'''
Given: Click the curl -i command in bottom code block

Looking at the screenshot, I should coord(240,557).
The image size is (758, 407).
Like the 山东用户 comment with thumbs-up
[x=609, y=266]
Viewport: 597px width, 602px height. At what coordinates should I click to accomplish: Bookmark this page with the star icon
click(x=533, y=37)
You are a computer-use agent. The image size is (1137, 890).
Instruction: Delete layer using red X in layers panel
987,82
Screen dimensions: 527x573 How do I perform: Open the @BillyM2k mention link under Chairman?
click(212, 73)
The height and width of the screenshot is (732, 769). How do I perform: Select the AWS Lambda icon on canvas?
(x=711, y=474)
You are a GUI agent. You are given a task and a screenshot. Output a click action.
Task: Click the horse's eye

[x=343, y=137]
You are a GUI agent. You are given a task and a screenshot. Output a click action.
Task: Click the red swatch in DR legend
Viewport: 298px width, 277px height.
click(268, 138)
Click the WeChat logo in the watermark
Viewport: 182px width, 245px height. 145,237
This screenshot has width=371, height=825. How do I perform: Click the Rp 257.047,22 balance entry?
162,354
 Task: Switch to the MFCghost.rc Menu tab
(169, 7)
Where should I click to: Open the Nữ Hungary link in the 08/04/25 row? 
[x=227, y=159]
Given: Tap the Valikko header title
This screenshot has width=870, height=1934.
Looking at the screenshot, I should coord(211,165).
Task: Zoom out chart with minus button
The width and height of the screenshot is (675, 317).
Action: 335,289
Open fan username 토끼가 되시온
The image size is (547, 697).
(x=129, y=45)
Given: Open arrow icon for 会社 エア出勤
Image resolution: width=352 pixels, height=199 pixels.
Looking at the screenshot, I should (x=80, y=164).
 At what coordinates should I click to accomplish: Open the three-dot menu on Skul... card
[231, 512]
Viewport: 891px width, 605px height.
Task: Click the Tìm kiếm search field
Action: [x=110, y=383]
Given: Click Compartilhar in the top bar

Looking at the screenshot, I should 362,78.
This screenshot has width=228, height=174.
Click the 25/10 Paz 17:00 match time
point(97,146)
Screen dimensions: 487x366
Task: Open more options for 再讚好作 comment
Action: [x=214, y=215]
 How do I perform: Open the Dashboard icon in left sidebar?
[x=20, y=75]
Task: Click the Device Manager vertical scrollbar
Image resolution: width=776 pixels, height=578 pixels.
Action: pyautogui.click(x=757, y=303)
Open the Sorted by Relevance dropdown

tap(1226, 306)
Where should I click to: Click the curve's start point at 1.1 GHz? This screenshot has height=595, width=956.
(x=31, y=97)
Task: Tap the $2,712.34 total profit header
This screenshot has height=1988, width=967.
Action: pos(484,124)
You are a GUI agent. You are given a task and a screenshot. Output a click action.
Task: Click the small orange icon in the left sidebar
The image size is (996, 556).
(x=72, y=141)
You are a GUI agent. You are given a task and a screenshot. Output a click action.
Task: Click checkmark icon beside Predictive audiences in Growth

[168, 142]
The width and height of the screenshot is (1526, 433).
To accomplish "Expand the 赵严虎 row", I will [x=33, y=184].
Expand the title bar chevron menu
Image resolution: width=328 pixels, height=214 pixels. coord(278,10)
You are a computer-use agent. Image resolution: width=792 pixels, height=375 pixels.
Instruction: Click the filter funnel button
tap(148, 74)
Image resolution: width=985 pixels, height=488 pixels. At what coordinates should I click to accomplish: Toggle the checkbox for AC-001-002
'''
| Task directions |
Exactly and in full, write out the lines from the one containing "Task: Click the small" through the end of the listing.

| Your response |
Task: Click the small orange icon in the left sidebar
The image size is (996, 556).
(x=72, y=141)
You are a GUI agent. You are given a task and a screenshot. Output a click action.
Task: Click checkmark icon beside Predictive audiences in Growth

[168, 142]
The width and height of the screenshot is (1526, 433).
To accomplish "Expand the 赵严虎 row", I will [x=33, y=184].
Expand the title bar chevron menu
Image resolution: width=328 pixels, height=214 pixels. coord(278,10)
You are a computer-use agent. Image resolution: width=792 pixels, height=375 pixels.
Instruction: Click the filter funnel button
tap(148, 74)
Image resolution: width=985 pixels, height=488 pixels. At what coordinates should I click to accomplish: Toggle the checkbox for AC-001-002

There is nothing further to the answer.